WASHINGTON : President Joe Biden and China’s Xi Jinping will hold their much-anticipated virtual summit on Monday evening as the two sides look to dial back tensions after a rough start to the U.S.-China relationship since Biden took office earlier this year.
The White House is setting low expectations for the video call between the leaders. Biden looks to stress that the two nations need to set guardrails in deepening areas of conflict in the increasingly complicated relationship between the two nations. White House officials said that no major announcements are expected to come from the meeting.
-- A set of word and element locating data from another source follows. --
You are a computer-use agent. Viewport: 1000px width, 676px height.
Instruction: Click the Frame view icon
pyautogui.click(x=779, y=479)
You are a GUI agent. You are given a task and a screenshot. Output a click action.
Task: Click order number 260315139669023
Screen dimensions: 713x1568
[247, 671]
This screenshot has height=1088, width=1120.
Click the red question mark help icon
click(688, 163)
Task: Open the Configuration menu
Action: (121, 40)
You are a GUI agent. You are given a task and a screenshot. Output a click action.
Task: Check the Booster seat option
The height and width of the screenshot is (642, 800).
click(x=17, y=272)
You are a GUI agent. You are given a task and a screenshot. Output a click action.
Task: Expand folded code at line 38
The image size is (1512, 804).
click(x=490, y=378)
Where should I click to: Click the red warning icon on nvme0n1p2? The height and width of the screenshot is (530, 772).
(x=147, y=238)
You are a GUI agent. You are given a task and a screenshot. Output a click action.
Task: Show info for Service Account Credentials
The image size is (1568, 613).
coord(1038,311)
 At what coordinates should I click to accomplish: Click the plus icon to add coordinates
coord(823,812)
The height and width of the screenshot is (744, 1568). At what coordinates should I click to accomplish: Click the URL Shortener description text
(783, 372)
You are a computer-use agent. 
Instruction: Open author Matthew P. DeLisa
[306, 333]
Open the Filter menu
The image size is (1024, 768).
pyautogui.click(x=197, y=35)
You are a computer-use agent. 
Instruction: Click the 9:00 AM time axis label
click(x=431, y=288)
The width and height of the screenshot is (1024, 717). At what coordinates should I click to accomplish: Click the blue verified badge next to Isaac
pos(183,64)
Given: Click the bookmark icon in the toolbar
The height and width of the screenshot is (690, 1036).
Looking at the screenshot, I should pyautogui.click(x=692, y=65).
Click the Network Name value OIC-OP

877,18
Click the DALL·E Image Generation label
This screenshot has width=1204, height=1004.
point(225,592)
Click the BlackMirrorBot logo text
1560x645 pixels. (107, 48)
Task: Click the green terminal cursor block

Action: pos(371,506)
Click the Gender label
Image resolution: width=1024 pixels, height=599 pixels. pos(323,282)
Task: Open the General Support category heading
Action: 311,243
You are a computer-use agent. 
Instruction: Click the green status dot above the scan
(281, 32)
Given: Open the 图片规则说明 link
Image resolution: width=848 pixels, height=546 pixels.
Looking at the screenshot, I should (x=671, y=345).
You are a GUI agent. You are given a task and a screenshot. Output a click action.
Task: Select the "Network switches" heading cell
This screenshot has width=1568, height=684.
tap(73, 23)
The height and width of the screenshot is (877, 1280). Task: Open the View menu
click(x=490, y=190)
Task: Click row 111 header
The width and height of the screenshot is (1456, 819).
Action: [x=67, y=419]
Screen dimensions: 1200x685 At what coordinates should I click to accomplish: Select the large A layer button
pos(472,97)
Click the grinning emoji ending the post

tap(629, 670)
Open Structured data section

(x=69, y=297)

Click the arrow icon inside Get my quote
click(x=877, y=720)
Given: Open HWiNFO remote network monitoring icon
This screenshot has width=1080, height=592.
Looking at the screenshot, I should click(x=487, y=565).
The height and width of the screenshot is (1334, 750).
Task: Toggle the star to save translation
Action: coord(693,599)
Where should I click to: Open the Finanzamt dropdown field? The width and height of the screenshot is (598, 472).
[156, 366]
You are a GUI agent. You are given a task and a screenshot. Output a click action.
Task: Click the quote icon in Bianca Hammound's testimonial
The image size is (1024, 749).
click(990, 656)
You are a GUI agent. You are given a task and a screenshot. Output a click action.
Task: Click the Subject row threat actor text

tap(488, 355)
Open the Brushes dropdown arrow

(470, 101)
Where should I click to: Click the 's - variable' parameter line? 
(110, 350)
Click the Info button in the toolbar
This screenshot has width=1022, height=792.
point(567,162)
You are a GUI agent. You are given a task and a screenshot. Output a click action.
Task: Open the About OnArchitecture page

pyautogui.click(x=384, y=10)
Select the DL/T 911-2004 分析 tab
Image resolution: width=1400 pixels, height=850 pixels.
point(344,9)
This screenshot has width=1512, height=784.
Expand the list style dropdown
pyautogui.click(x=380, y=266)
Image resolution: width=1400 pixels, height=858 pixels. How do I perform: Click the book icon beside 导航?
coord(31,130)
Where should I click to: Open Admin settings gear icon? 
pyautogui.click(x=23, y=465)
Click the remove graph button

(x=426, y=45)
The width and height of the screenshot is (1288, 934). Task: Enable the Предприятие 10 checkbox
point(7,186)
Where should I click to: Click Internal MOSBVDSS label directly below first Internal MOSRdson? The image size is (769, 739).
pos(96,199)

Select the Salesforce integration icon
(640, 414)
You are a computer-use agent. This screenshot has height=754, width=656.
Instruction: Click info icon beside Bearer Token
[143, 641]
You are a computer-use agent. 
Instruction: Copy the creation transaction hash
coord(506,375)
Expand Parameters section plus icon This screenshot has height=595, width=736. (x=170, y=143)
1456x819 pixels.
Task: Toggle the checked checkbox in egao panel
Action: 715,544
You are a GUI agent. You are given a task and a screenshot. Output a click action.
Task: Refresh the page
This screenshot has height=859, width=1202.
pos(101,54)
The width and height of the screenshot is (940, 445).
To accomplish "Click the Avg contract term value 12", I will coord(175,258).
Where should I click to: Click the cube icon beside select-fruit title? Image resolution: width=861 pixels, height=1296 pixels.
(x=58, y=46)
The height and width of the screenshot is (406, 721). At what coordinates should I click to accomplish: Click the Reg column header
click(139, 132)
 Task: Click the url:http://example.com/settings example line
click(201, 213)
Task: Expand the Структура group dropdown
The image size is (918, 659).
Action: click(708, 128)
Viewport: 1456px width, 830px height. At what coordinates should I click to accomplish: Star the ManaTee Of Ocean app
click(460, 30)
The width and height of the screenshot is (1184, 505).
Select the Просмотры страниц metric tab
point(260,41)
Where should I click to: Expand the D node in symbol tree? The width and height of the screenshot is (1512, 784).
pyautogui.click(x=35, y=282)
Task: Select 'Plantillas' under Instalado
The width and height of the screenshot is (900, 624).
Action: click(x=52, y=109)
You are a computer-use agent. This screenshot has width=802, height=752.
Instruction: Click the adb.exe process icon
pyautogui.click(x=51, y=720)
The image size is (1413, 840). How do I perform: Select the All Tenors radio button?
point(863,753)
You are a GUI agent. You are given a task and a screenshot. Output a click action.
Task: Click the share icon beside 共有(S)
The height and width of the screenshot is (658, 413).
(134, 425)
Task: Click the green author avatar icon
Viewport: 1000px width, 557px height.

“I wouldn’t set the expectation … that this is intended to have major deliverables or outcomes,” said White House press secretary Jen Psaki, who added that the two leaders would discuss how to manage the countries’ competition and cooperate in areas where interests align.
The meeting will be the third engagement between the two leaders since February. It comes after the U.S. and China this week pledged at U.N. climate talks in Glasgow, Scotland to increase their cooperation and speed up action to rein in climate-damaging emissions.
White House national security adviser Jake Sullivan and senior Chinese foreign policy adviser Yang Jiechi came to an agreement on holding the Biden-Xi virtual summit by year’s end when they met last month for talks in Zurich but the two sides had not settled on a date.
The virtual meeting was proposed after Biden, who spent a substantial amount of time with Xi when the two were vice presidents, mentioned during a September phone call with the Chinese leader that he would like to be able to see Xi again, according to the White House.
Xi has not left China during the coronavirus pandemic. White House officials proposed a virtual summit as the best available substitute for the two leaders to have a substantive conversation on a number of issues that have put strains on the U.S.-China relationship.
“We hope the U.S. will work together with China to jointly strive to make the leaders’ summit a success and bring China-U.S. ties back to the right track of sound and stable development,” Chinese Foreign Ministry spokesperson Wang Wenbin said Friday.
There has been no shortage of tension in the relationship in recent months as Biden has made clear he sees Beijing’s actions on a number of fronts as concerning.